▸ **Excerpted passage**:
>>>

Is this week dragging by? Don’t worry, a holiday weekend is approaching, and with it comes Truck Series action at Kentucky, and NNS and Cup racing at Atlanta! While we wait for it to get here, we’ve got the 90th edition of ATIW for you. If you don’t know what this post is, we answer any and all reader questions every Wednesday, right here. So if you’ve got one, click on the ”Ask the Insiders” tab at the top of the page and send one to us. On to the questions…
1. From Anonymous:
Training for pit crews, how is it done? Is UTI the only show in town? By the way great articles, very well written, has given me a much better understanding of NASCAR, and I haven’t watched my first race.
The UTI campus in Mooresville, also known as NTI, doesn’t actually specialize in pit crew training. They are more about teaching guys to be mechanics. They do offer a pit crew class as a part of their program, but it is very basic. Performance Instruction & Training (PIT) in Mooresville does offer a much more comprehensive program for teaching people to go over the wall, as do a few other smaller programs. Tire changer and TV analyst DJ Copp actually runs his own small program for teaching guys and providing pit crews for example. Outside of that, some teams will have developmental pit crews they work with, or they will hand pick guys to bring in and train. The opportunity also exists for some shop employees to come out and learn. There are really several avenues for learning the skills. – T.C.
2. From Brandon:
Love the site! With the start and park drivers would NASCAR ever consider paying the purse based on laps completed? It seems if a team was only going to get 10% of the purse for running 10% of the laps it may eliminate some of the start and parking going on…
It’s certainly a novel idea. I think the big thing for NASCAR is not penalizing a team who competes every week and has bad luck but discouraging the practice of starting and parking. While this would certainly discourage the practice, as these teams wouldn’t be making much money off of this, it could also hurt a team trying to make a go of things. It’s definitely tough to find a perfect solution for this.- Journo
3. From Peter:
Sorry if this is a repeat question. Why do the gas can carriers always shake the empty can while timing down the balance of the second can?
What you are seeing when the catch can man is shaking the can is him signaling to the jackman that the car is full of fuel. When the tank is full, fuel will run out of the vent tube on the back of the car and into the catch can. Once the jackman sees the signal from the catch can man, and knows that his tire changers are finished, he will drop the jack and send his driver back to the race. – T.C.
4. From Craig:
With the NFL determined to go to an 18 game schedule, possibly pushing the Super Bowl deeper into February, do you think it will force NASCAR to change to the Daytona Speed Weeks schedule? Possibly going back to the old days when they started the season at another track before speed weeks to avoid a conflict with football?

<<<

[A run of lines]
>>>

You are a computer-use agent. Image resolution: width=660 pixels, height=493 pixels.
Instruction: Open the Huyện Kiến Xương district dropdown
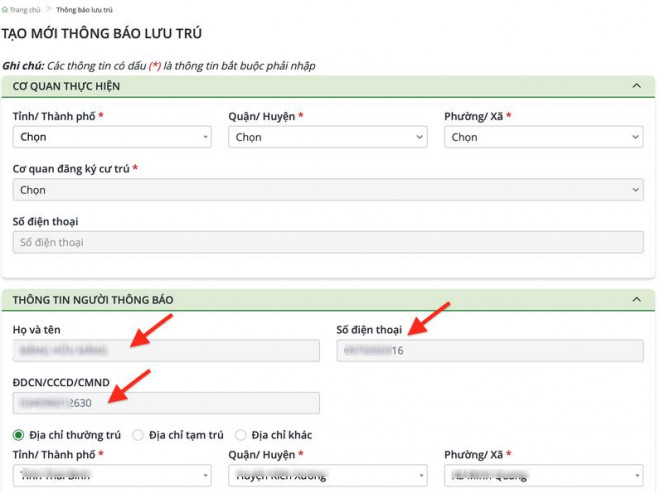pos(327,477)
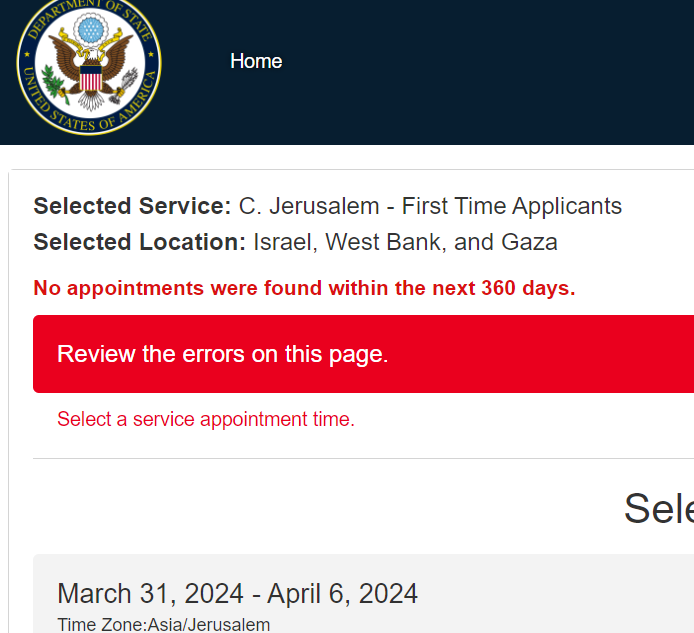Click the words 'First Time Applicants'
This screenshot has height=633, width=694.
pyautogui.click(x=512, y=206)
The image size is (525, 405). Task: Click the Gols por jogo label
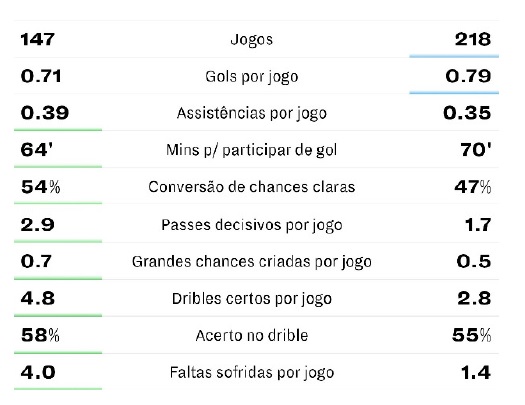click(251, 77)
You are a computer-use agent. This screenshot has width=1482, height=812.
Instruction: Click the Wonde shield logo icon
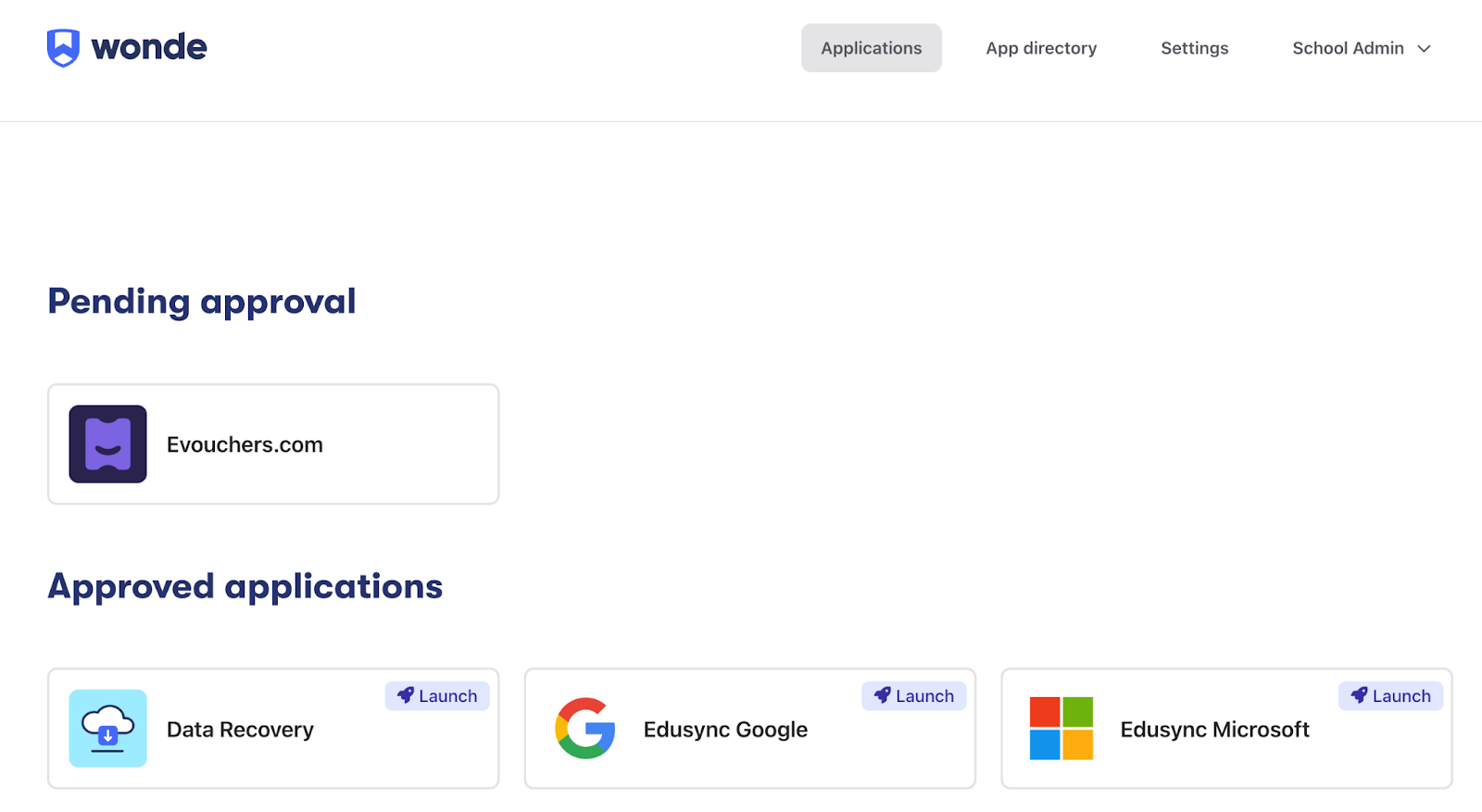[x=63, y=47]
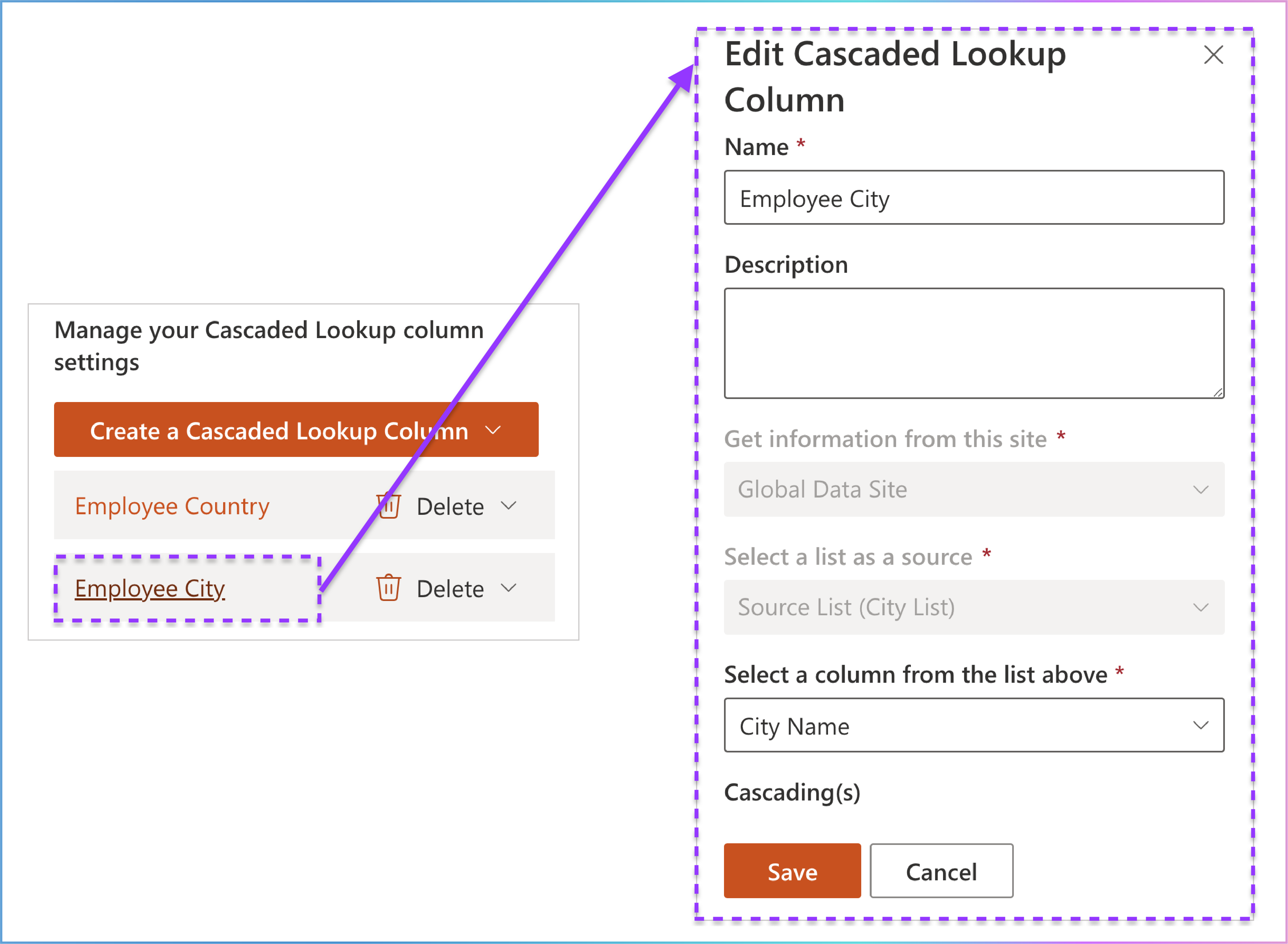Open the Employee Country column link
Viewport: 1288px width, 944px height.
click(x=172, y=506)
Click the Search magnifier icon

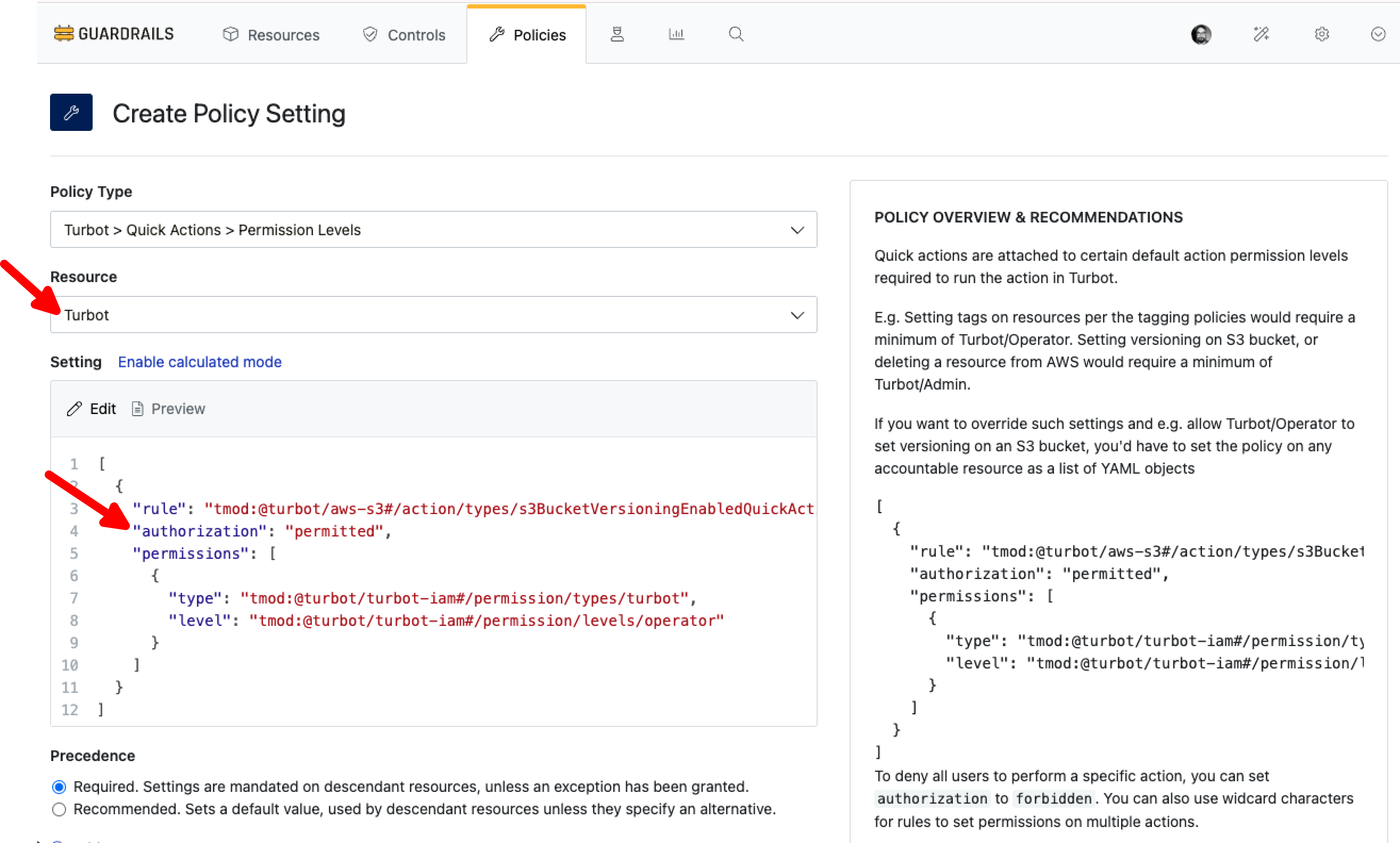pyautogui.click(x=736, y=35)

<<<

▸ **Given problem 1**: Repeat the NASCAR reader Q&A word for word from "Is this week" to "my first race.".
▸ **Given problem 2**: In the NASCAR reader Q&A, what is the catch can man telling the jackman when he shakes the can?

▸ **Full response 1**:
Is this week dragging by? Don’t worry, a holiday weekend is approaching, and with it comes Truck Series action at Kentucky, and NNS and Cup racing at Atlanta! While we wait for it to get here, we’ve got the 90th edition of ATIW for you. If you don’t know what this post is, we answer any and all reader questions every Wednesday, right here. So if you’ve got one, click on the ”Ask the Insiders” tab at the top of the page and send one to us. On to the questions…
1. From Anonymous:
Training for pit crews, how is it done? Is UTI the only show in town? By the way great articles, very well written, has given me a much better understanding of NASCAR, and I haven’t watched my first race.

▸ **Full response 2**: That the car is full of fuel.